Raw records
######

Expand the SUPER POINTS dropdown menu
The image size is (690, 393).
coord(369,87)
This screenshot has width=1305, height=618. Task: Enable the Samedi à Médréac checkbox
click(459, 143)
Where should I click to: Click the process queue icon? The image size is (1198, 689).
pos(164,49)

######

# GOAL:
Transcribe every item above verbatim, keeping each line as it appears.

# RESULT OF THE TASK:
Expand the SUPER POINTS dropdown menu
The image size is (690, 393).
coord(369,87)
This screenshot has width=1305, height=618. Task: Enable the Samedi à Médréac checkbox
click(459, 143)
Where should I click to: Click the process queue icon? The image size is (1198, 689).
pos(164,49)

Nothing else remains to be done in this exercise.